The documentary “Won’t You Be My Neighbor?” — about her husband, TV host Fred Rogers — was released in June 2018. “A Beautiful Day in the Neighborhood,” a drama with Tom Hanks as the star of “Mister Rogers’ Neighborhood,” is being released this week.
“He is so brilliant, he just disappears into the part,” Rogers said of the two-time Oscar winner playing her husband.
Fred Rogers died in 2003. How would he feel about the movie?
“I think what he would feel is gratitude,” his widow said. “He really did like Tom Hanks. I think he would like it. Tom is such a grand person.”
Fred and Joanne met at Rollins College in Winter Park, and she described Central Florida as “a second home to me.”
In the film, based on a true story, Fred Rogers makes a lasting impression on a cynical journalist (Matthew Rhys of “The Americans”). The journalist tries to hide his feelings, and the movie depicts one of Fred Rogers’ themes that “feelings that are mentionable are manageable,” she said.

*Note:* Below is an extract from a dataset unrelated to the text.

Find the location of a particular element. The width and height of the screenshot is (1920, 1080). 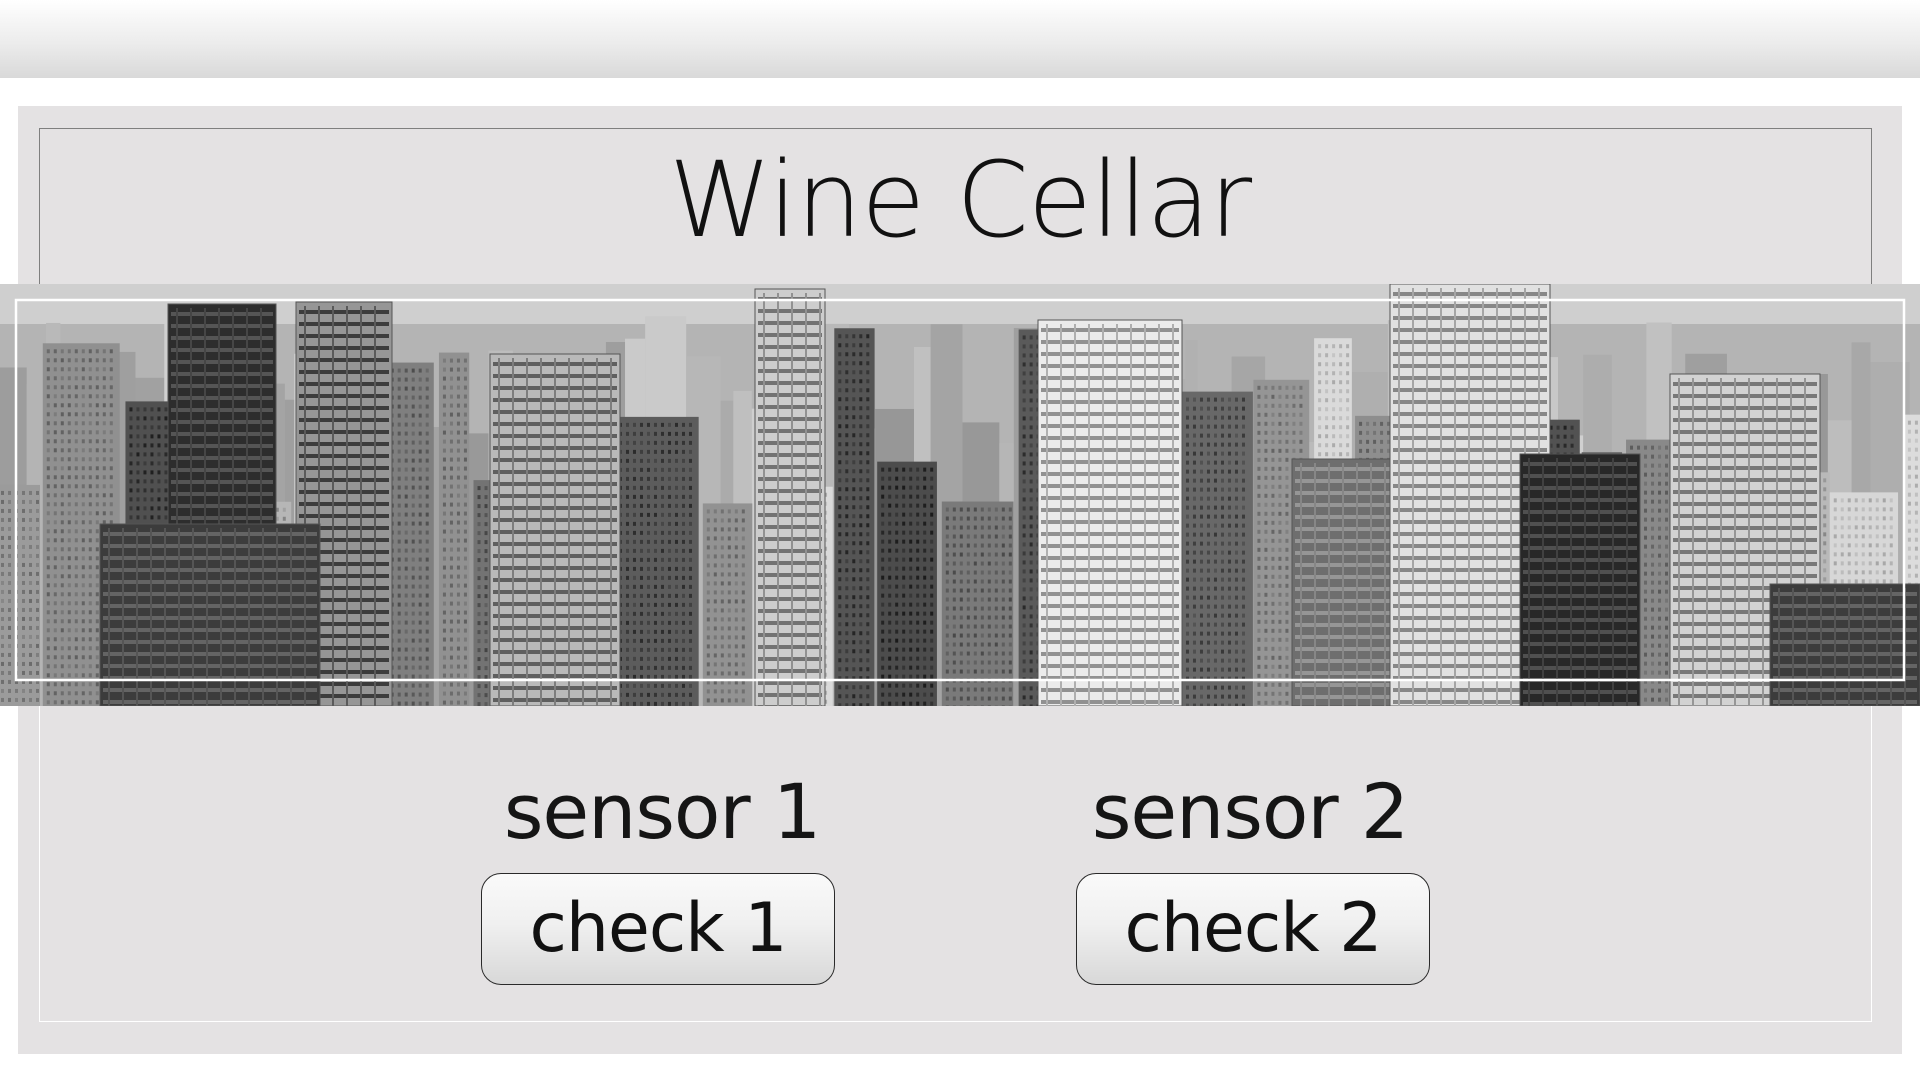

top-toolbar is located at coordinates (960, 39).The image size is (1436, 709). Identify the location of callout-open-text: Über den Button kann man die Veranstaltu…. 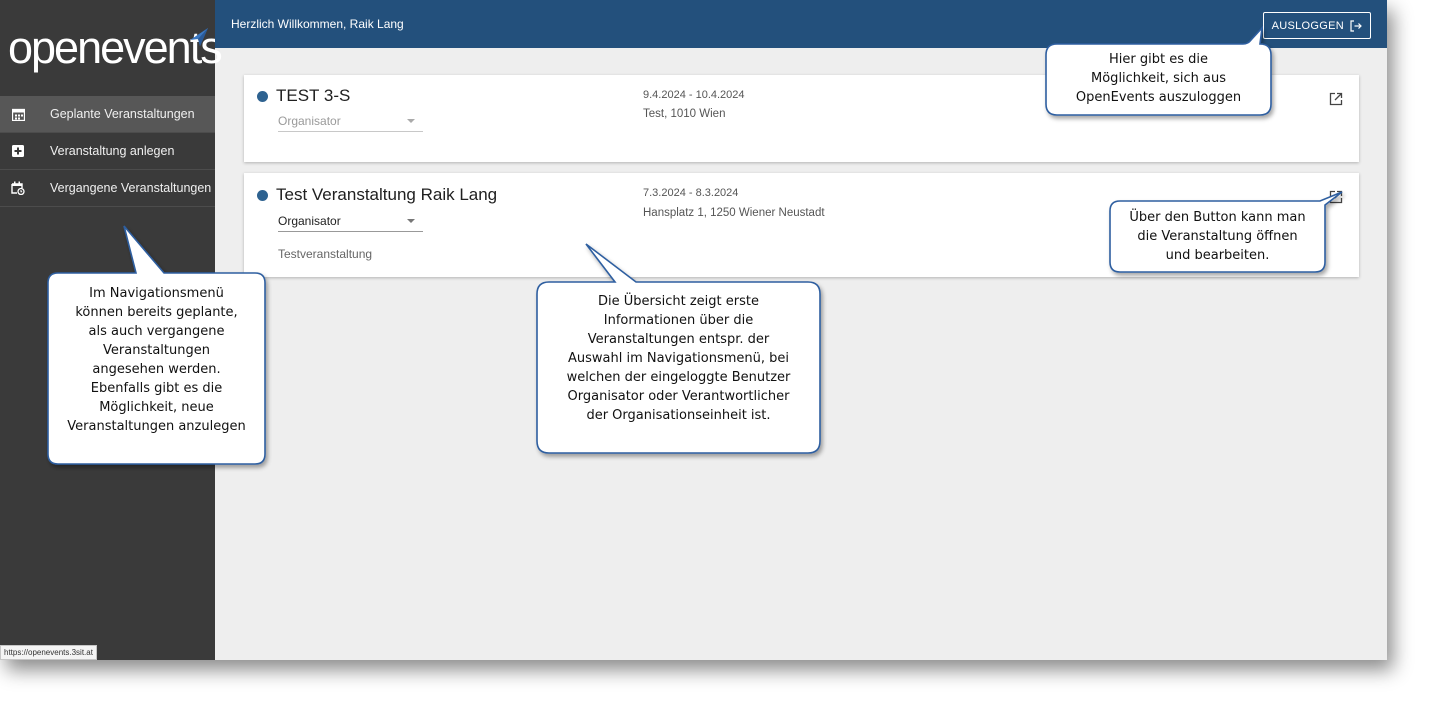
(1218, 236).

“It’s an obvious story, it’s been told many times about reconciliation,” Rogers said, but she praised director Marielle Heller (“Can You Ever Forgive Me?”). “The wonderful director is so talented,” Rogers said. “She never let things get ordinary, and she never lets them get sugary.”
Rogers likes Maryann Plunkett, the Tony winner who plays her. “I’m just happy with her as a person. She’s so nice,” she said. “I had a chance to get to know her when she was shooting here in Pittsburgh.”
Rogers saw the movie Sunday at the New York premiere and walked the red carpet.
“I’ve never done a red carpet before. I’m not sure I want to do another one. It ruined my eyes,” she said. “The flashing lights were just brutal.”